HMRC had found 3,809 cases of serious tax evasion in the 12 months to 31 March. It identified 3,216 such cases in 2016-17.
The suggestion is that the UK taxman is receiving more information as a direct result of the introduction of the Common Reporting Standard (CRS).
Early adopters first began sharing information in September last year. A second wave of nations; including Switzerland, the UAE, Hong Kong and Singapore, will begin reporting in September 2018.
Strict liability criminal offences for those who fail to declare offshore income and the UK corporate criminal offence of failing to prevent the facilitation of tax evasion will also drive up HMRC activity in this area, according to Pinsent Masons partner and head of tax, litigation and regulatory, Jason Collins.
Also due to come into effect is the EU mandatory disclosure regime, under which member states will automatically share any information they receive from tax advisers, in-house counsels and other intermediaries involved in cross-border tax arrangements.
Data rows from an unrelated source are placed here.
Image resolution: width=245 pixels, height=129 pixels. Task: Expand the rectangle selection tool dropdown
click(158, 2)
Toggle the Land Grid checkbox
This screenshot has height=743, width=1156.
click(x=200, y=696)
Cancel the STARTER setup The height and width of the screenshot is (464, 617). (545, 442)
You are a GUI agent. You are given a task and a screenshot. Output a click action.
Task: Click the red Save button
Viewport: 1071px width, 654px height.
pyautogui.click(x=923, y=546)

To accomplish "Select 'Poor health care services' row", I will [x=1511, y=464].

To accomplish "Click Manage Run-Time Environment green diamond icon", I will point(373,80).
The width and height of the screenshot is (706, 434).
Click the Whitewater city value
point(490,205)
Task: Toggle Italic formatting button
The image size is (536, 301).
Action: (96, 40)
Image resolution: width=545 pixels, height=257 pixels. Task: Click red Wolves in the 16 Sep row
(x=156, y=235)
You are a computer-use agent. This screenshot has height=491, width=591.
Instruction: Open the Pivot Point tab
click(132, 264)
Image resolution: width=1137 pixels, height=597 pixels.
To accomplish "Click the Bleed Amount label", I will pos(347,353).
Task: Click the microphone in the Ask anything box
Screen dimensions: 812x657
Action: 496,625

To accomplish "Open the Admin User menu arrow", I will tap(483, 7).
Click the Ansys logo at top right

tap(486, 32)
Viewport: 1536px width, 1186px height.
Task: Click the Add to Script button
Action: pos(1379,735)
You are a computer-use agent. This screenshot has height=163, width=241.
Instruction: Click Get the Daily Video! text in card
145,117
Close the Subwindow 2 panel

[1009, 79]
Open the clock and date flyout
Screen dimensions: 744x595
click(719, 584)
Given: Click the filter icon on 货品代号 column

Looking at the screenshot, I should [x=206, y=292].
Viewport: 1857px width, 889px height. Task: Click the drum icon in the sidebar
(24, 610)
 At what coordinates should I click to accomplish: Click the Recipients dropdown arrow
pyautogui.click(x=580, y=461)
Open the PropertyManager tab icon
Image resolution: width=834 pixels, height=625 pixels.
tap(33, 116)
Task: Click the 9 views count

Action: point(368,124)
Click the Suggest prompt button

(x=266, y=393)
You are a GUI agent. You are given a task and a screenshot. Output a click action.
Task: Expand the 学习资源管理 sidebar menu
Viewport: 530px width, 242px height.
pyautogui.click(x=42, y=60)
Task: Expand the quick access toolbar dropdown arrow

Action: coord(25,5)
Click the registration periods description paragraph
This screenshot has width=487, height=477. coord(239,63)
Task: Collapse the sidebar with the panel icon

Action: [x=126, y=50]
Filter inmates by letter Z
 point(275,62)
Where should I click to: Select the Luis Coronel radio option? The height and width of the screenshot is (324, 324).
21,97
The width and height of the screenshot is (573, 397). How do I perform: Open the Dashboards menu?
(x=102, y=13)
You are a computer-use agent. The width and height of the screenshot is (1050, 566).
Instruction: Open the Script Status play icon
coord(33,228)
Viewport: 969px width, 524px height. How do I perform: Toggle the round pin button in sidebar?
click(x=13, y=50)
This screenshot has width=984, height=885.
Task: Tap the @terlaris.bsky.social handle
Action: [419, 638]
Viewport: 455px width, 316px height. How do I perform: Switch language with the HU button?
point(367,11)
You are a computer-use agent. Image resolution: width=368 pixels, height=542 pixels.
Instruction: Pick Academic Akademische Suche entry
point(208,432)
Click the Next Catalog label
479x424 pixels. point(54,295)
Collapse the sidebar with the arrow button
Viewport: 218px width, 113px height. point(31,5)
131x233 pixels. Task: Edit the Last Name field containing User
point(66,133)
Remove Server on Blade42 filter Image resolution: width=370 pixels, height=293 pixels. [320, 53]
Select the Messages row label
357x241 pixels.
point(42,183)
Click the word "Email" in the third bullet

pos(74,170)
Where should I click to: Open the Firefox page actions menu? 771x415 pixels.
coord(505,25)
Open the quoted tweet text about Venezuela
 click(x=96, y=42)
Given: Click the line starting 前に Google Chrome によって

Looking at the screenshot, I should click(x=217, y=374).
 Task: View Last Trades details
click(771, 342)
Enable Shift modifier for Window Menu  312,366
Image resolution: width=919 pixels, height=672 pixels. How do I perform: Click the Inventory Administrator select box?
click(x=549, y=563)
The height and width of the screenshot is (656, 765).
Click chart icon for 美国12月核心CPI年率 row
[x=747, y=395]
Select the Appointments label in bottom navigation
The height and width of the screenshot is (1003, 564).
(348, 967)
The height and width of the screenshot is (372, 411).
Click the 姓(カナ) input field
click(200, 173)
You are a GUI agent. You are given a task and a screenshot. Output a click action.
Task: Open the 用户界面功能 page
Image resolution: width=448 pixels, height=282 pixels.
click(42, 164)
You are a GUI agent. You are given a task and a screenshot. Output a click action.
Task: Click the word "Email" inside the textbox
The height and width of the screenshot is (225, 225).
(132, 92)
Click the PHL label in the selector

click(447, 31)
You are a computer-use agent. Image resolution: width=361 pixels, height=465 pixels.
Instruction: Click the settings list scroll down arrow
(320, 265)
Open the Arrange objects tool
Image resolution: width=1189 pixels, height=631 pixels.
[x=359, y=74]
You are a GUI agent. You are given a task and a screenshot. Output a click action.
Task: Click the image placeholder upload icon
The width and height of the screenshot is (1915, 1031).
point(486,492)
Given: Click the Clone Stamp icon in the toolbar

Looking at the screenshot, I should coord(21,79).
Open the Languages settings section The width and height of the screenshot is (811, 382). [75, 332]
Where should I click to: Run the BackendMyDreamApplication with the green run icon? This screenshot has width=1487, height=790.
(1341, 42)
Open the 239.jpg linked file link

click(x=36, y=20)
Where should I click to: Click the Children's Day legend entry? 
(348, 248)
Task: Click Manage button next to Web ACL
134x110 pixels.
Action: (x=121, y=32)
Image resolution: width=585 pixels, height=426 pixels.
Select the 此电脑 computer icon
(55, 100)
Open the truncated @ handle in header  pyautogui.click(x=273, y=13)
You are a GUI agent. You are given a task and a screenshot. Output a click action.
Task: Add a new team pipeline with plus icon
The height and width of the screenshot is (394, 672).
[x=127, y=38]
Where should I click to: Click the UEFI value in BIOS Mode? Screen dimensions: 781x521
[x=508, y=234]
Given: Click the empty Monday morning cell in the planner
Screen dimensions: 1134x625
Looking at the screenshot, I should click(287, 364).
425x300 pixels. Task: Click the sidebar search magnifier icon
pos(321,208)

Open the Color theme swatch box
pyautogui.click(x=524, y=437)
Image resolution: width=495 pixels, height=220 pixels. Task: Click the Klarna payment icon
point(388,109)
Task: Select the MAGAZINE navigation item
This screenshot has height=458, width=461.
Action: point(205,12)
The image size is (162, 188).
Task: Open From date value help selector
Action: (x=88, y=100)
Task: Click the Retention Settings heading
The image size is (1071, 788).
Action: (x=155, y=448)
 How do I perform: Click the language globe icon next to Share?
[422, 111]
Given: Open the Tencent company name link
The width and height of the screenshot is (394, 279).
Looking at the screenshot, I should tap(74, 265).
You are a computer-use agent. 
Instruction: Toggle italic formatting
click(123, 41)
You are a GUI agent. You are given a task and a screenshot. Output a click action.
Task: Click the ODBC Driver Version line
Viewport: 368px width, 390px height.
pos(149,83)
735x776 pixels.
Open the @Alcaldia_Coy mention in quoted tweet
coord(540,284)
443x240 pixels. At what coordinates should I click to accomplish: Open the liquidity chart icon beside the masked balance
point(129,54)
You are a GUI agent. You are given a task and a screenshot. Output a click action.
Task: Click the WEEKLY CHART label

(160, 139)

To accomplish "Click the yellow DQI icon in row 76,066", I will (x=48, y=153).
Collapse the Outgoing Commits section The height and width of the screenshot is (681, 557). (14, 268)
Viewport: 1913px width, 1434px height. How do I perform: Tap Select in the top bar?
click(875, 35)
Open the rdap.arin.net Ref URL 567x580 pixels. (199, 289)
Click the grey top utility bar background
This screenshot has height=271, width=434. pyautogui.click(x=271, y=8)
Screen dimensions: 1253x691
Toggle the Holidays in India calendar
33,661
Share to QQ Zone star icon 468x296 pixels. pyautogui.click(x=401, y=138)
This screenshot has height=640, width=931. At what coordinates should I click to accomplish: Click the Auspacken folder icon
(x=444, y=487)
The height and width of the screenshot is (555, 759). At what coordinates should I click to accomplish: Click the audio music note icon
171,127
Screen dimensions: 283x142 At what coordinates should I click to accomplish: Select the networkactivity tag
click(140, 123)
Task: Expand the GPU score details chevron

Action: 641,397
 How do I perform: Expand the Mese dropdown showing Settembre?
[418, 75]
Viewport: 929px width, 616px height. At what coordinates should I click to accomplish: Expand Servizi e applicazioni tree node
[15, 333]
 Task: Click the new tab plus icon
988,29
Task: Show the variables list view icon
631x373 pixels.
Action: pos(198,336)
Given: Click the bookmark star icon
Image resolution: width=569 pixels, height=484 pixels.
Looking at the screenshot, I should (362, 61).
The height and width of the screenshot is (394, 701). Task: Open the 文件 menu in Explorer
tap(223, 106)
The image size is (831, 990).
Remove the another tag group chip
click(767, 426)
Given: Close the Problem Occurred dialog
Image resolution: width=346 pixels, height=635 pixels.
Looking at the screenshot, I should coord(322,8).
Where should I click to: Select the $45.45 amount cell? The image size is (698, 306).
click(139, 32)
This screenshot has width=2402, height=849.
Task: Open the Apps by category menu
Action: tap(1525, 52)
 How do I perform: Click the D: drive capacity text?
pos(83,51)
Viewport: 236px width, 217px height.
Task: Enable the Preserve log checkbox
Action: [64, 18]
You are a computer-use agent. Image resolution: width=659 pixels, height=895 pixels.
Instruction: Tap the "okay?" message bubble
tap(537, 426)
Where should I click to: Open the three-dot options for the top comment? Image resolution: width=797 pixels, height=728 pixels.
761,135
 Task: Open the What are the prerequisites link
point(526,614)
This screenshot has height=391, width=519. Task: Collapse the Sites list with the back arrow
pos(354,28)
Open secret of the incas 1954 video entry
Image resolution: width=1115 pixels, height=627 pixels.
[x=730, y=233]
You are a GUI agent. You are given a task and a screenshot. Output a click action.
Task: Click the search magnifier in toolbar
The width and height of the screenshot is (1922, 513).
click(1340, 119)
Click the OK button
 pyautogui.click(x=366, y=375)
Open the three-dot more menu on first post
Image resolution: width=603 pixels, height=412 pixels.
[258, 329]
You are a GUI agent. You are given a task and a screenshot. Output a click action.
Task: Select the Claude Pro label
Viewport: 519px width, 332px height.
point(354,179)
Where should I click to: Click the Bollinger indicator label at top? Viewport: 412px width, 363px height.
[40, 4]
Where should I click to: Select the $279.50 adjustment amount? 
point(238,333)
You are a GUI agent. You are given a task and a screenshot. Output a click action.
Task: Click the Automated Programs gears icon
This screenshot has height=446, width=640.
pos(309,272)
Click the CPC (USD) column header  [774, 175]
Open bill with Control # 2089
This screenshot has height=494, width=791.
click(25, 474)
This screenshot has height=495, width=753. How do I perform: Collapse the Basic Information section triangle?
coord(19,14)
Plenty of political encouragement
“The dramatic increase in serious tax evasion cases identified by HMRC shows that it’s rolling crackdown is far from over,” said Collins.
“HMRC is receiving plenty of political encouragement in this crackdown as it looks to increase prosecutions across the board. Both HMRC’s local offices and its specialist directorates are on the lookout for any transaction out of the ordinary that might lead them to a big-ticket tax evasion case.
“Governments believe that some professionals and banks are still helping clients to be non-compliant, especially by devising ways to avoid reporting. The EU and OECD have set out ‘mandatory disclosure regimes’ to tackle this perceived abuse, meaning professional services firms and banks need to be vigilant that they are not being embroiled in serious non-compliance. Businesses may also end up in court if their employees have helped others to evade tax,” he warned.
Tip of the iceberg
Gordon Andrews, financial planning expert at Old Mutual Wealth, said the spike in serious offence showed CRS is effective.
“We think that this is just the tip of the iceberg as more cases are likely to be uncovered as more countries sign up to CRS,” said Andrews.
“Investors with undisclosed overseas assets cannot afford to stick their heads in the sand. HMRC has provided plenty of opportunity for people to disclose their offshore accounts and to ensure that they are complying with regulations. HMRC is determined to tackle overseas tax evasion, regardless of whether there is any intent to avoid tax.
“Moving overseas assets to non-disclosure jurisdictions just delays the inevitable as the number of countries signing up to CRS continues to rise.
“Investors clearly need to think about their actions. With professional advice, investors can still make their assets efficient from a tax and reporting perspective.”
Serious tax evasion is defined by HMRC as involving potential evasion of more than £50,000 ($66,611, €56,925) or where prosecution is possible.